Retiring in Argentina: The Rentista and Pensionado Routes
Argentina · Step by Step
Key Facts
- Two routes. Retire here on the rentista visa (passive foreign income) or the pensionado visa (a pension).
- The income bar. Both ask for roughly five times the minimum wage in monthly income — around US$1,500.
- Foreign source. The money must come from abroad — a pension, dividends, rent or interest, not local work.
- The payoff. One-year renewable residency leading to permanence, plus a low cost of living and great healthcare.
- Buenos Aires beckons. European café culture, world-class food and a comfortable retirement for a fraction of home.

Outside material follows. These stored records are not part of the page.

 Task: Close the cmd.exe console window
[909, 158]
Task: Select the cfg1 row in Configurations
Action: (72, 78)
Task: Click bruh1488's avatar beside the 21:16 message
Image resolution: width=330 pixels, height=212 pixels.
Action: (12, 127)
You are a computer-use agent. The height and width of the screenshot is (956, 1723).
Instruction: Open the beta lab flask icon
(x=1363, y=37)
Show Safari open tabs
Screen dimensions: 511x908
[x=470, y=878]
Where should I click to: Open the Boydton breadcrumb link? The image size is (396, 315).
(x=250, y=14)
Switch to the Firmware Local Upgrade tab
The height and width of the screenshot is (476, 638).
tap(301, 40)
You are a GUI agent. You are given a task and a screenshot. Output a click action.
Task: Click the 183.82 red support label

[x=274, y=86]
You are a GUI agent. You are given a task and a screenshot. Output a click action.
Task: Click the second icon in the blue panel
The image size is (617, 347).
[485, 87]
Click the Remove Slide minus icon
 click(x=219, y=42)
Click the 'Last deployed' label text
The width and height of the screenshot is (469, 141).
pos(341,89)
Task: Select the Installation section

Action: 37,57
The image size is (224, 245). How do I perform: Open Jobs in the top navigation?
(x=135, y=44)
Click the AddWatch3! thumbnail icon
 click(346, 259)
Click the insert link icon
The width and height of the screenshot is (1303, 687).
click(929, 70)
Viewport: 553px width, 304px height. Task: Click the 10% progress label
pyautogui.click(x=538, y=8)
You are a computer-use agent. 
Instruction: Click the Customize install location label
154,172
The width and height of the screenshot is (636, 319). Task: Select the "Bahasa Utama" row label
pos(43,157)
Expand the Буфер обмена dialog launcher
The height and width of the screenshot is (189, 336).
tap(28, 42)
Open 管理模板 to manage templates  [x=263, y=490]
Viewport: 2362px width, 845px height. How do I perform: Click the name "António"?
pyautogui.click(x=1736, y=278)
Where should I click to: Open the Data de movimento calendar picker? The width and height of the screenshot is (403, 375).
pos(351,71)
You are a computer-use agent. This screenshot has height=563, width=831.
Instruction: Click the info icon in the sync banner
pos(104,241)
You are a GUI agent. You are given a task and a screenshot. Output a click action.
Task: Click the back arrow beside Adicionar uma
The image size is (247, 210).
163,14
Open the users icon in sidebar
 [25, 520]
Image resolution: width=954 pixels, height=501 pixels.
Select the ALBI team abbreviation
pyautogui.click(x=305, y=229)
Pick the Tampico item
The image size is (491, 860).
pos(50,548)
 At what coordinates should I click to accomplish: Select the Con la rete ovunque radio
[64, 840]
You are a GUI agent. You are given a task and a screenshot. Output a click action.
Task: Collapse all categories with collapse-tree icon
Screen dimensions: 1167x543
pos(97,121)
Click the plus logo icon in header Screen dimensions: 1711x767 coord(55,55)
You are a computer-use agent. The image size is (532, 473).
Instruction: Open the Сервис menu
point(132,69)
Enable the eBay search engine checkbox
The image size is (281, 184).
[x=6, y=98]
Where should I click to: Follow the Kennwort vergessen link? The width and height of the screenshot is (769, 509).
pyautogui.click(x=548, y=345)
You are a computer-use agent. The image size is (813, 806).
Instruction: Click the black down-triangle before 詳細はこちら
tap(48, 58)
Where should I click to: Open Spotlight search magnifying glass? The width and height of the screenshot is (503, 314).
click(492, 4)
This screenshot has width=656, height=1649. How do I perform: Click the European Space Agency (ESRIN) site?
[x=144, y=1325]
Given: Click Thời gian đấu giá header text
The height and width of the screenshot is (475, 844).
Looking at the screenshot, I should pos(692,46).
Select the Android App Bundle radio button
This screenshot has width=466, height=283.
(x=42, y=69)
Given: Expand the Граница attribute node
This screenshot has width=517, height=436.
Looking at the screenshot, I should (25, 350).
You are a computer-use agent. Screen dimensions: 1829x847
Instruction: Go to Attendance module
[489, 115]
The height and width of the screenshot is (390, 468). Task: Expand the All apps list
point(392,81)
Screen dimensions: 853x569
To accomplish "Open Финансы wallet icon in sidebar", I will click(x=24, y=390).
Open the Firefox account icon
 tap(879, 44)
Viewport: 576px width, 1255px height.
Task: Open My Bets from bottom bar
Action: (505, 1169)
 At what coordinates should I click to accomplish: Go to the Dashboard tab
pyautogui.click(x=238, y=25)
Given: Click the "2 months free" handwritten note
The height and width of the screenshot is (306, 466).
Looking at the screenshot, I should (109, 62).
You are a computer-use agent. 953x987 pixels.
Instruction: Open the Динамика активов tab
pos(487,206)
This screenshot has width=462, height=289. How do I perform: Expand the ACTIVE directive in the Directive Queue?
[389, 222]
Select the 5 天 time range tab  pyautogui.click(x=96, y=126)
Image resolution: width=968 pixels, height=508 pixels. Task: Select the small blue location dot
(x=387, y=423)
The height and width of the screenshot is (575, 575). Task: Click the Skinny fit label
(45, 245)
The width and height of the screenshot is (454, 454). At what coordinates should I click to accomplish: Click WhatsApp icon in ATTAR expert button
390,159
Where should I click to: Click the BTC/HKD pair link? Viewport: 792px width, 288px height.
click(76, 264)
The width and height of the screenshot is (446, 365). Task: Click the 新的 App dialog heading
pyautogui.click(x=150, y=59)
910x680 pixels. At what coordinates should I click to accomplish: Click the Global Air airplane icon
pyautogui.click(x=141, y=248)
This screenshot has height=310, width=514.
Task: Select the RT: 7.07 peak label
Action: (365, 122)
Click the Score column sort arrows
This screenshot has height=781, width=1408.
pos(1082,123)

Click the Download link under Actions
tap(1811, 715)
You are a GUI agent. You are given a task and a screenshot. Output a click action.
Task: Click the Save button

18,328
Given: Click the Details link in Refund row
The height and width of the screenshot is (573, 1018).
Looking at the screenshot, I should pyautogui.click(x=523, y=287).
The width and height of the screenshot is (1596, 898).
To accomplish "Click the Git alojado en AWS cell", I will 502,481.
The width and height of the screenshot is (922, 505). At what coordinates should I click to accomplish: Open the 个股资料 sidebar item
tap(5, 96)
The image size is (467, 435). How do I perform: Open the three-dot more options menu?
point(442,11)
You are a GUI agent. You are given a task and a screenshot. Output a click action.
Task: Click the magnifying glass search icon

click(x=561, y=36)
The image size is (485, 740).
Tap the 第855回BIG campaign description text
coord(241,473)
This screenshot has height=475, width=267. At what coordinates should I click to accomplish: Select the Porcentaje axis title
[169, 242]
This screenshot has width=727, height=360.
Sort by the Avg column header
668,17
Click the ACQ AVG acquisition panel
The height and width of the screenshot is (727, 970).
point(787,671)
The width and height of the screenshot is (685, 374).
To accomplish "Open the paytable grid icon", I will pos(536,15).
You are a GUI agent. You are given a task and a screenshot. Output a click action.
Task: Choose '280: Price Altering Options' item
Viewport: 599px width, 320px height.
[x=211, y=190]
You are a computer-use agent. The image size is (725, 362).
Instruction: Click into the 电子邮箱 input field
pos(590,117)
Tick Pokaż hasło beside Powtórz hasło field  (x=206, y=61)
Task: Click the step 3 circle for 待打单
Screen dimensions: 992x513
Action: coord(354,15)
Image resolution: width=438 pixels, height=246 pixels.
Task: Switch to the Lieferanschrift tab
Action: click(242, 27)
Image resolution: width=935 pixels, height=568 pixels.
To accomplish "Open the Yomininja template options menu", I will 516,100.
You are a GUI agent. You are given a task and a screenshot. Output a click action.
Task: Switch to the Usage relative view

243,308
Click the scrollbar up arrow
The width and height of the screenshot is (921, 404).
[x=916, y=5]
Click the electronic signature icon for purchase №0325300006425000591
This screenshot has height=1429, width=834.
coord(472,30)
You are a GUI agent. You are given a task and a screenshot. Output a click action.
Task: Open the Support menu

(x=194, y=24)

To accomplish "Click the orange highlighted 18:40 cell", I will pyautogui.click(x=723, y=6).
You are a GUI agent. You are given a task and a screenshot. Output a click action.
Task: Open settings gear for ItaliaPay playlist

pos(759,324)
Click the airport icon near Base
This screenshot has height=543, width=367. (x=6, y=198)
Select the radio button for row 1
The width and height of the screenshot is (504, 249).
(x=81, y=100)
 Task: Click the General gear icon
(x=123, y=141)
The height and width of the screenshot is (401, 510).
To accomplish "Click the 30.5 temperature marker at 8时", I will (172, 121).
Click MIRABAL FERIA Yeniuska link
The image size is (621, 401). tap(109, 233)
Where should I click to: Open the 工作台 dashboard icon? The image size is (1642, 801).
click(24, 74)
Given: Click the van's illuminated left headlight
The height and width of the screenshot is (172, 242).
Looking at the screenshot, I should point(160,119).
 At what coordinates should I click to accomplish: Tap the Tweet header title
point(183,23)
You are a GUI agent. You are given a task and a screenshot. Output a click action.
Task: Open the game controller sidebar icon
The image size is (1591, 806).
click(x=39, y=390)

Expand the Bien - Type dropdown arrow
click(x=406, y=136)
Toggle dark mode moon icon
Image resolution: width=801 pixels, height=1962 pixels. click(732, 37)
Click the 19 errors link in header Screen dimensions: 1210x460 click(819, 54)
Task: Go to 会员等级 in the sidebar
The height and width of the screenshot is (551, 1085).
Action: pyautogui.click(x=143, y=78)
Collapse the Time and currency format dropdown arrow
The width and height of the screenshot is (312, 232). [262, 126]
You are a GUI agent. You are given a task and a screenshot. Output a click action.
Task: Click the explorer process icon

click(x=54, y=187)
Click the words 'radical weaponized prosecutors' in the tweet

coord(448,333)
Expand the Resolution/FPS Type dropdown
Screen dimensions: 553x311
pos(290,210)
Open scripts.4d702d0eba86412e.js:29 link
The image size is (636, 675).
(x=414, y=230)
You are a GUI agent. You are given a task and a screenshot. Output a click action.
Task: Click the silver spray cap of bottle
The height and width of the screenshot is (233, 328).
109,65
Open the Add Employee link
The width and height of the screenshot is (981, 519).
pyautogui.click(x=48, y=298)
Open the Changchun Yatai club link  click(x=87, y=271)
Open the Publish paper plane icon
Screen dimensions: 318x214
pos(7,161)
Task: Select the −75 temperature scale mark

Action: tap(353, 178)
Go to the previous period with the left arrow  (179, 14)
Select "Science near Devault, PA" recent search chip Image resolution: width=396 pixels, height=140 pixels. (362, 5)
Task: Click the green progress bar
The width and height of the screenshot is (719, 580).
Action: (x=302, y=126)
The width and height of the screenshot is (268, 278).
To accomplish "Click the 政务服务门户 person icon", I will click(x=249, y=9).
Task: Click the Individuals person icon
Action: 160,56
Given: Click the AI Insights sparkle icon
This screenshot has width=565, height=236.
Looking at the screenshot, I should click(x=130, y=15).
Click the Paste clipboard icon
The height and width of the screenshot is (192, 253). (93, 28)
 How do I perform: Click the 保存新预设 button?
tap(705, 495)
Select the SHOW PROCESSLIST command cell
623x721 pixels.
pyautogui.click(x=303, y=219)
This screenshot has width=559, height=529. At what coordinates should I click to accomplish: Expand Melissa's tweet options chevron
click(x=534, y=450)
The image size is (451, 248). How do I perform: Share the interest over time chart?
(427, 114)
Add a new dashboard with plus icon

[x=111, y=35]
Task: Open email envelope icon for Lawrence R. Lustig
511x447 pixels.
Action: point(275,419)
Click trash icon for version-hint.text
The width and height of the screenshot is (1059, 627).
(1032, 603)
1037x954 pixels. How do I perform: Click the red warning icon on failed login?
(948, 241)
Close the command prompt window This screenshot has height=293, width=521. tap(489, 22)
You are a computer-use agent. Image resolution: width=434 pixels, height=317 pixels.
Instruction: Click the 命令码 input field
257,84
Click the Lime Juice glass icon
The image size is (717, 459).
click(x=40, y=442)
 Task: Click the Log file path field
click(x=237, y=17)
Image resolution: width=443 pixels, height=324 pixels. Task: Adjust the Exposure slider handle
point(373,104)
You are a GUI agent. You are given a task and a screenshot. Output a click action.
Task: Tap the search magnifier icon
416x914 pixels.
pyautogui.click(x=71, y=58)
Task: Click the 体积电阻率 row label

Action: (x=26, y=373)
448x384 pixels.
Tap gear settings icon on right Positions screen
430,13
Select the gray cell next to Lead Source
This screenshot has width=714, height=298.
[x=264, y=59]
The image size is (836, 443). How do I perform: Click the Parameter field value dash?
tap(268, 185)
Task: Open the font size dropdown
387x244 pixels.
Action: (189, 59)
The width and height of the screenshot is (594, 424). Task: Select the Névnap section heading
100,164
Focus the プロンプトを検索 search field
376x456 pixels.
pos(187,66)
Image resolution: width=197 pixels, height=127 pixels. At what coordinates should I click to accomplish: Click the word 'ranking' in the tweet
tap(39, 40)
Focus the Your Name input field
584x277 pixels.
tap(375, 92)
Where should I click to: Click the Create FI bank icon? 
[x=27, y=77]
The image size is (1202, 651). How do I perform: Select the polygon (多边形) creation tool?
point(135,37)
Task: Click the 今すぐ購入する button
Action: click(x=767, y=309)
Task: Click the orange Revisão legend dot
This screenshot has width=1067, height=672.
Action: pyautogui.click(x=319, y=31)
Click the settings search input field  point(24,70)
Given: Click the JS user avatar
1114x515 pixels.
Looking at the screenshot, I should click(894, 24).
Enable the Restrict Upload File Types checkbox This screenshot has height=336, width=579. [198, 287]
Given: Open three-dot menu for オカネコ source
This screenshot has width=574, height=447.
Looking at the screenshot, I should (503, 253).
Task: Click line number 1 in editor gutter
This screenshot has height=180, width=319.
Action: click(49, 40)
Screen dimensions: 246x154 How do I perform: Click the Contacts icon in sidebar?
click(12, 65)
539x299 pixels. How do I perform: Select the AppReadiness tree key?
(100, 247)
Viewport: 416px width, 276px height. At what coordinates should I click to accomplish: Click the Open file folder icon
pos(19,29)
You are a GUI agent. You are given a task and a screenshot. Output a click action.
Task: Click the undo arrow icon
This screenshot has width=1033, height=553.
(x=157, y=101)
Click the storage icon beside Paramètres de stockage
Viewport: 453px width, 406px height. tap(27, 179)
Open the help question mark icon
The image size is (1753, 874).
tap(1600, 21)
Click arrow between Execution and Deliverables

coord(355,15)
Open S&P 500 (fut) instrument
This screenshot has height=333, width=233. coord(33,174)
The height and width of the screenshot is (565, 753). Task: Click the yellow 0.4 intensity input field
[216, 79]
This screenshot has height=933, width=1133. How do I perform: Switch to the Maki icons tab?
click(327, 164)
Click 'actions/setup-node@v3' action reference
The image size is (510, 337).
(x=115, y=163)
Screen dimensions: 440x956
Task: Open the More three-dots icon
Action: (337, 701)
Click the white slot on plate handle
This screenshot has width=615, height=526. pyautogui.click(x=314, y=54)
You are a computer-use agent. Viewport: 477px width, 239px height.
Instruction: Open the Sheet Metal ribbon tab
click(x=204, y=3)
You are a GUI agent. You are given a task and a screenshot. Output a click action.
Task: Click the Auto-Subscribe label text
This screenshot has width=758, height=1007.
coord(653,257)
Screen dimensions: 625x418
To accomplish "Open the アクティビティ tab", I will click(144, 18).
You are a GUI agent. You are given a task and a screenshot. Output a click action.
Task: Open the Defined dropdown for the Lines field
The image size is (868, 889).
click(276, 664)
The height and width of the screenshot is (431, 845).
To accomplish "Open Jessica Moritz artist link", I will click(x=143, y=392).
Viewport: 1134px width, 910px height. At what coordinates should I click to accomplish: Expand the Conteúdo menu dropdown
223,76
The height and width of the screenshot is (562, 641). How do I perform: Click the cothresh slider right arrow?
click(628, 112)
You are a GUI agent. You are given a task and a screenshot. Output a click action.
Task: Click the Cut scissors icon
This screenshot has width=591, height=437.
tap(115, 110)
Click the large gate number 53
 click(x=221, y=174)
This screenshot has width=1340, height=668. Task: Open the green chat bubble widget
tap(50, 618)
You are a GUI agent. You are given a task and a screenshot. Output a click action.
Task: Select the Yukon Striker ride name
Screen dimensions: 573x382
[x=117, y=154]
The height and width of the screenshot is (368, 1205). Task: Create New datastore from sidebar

Argentina has quietly become a wonderful place to retire: a European-flavoured lifestyle, superb food and healthcare, and a cost of living that lets a modest pension live like a much bigger one. Here's a warm, plain-English guide to retiring in Argentina — the two visa routes, what you need to show, and why your dollars go so far.

Two ways to retire here
Argentina offers two natural residency routes for retirees, and which one fits depends on where your money comes from. The pensionado visa is for those drawing a pension — from a government, an international body or a former employer — paid regularly from abroad.
The rentista visa is for those living off passive income such as dividends, interest, rental income or other returns on assets held outside Argentina. Both sit within the temporary-residency framework, both are renewable, and both put you on the road to permanent residency.
If you have a pension, pensionado is usually the cleaner fit; if you live off investments, rentista is yours.
How much you need
The headline number is friendlier than many countries: both routes ask you to show a steady monthly income of around five times Argentina's minimum wage, which works out to roughly US$1,500 a month, though the exact peso figure moves with the minimum wage. Crucially, the income must be foreign-sourced and provable — for pensionado, your pension award letter and recent payment receipts; for rentista, documentation showing the income comes from assets abroad and arrives through the banking system.
Active work income (a salary or freelance fees) does not count for rentista — that's what the work and nomad routes are for.
The paperwork and process
The process runs through Migraciones, mostly on the RaDEX online platform, and Argentines will tell you it's refreshingly do-it-yourself — you don't need a gestor. You'll provide your passport, the income proof for your route, a criminal-record check from your home country (apostilled and translated by a traductor público), and proof of a local address.
The income documents from abroad also need apostille or consular legalisation and a sworn translation. Once accepted, you're granted a temporary residence — typically for a year, renewable — and you complete your radicación and collect your DNI.
From temporary to permanent
The first grant is temporary, but it's a stepping stone, not a dead end. Keep renewing while your income continues, and after a few years of legal temporary residence you can apply for permanent residency, which removes the annual renewals and the income test.
Argentina also has a relatively accessible path to citizenship after a couple of years of residence, which appeals to retirees who want a second passport. The key is simply to keep your status current and your paperwork tidy from the start.
Why your money goes so far
Beyond the visa, the real draw is lifestyle per dollar. A retiree can live comfortably in Buenos Aires on roughly US$1,500 to US$2,000 a month, enjoying a city of grand boulevards, café culture, world-famous steak and wine, and a theatre and music scene to rival Europe's — at a fraction of European or North American prices.
Healthcare is excellent and affordable, with free public hospitals and private prepaga cover for modest sums. The peso's recent calm has steadied prices, and while Argentina is no longer the rock-bottom bargain of the blue-dollar years, for a foreign pension it remains tremendous value and a genuinely lovely place to grow older.
Frequently Asked Questions
What visa do I need to retire in Argentina?
Either the pensionado visa (if you draw a pension) or the rentista visa (if you live off passive foreign income such as dividends, interest or rent).
How much income must I show?
Roughly five times the minimum wage a month — about US$1,500 — from a foreign source, proven with pension letters or documentation of your investment income.
Does a salary or freelance income count?
Not for the rentista route, which is for passive income. Active work income points you to the work visa or the digital nomad visa instead.
Can I get permanent residency?
Yes. The temporary residency renews yearly while your income continues, and after a few years you can apply for permanent residency and, eventually, citizenship.
Is it really affordable?
Very. A comfortable retirement in Buenos Aires runs about US$1,500 to US$2,000 a month, with excellent, cheap healthcare — a fraction of typical European or North American costs.
This guide is general information, not legal, tax, immigration or financial advice. Argentina's rules change often, so confirm current requirements with official sources — Migraciones, ARCA/AFIP and the Banco Central — and consult a qualified Argentine abogado or contador before acting. Information is current as of June 2026.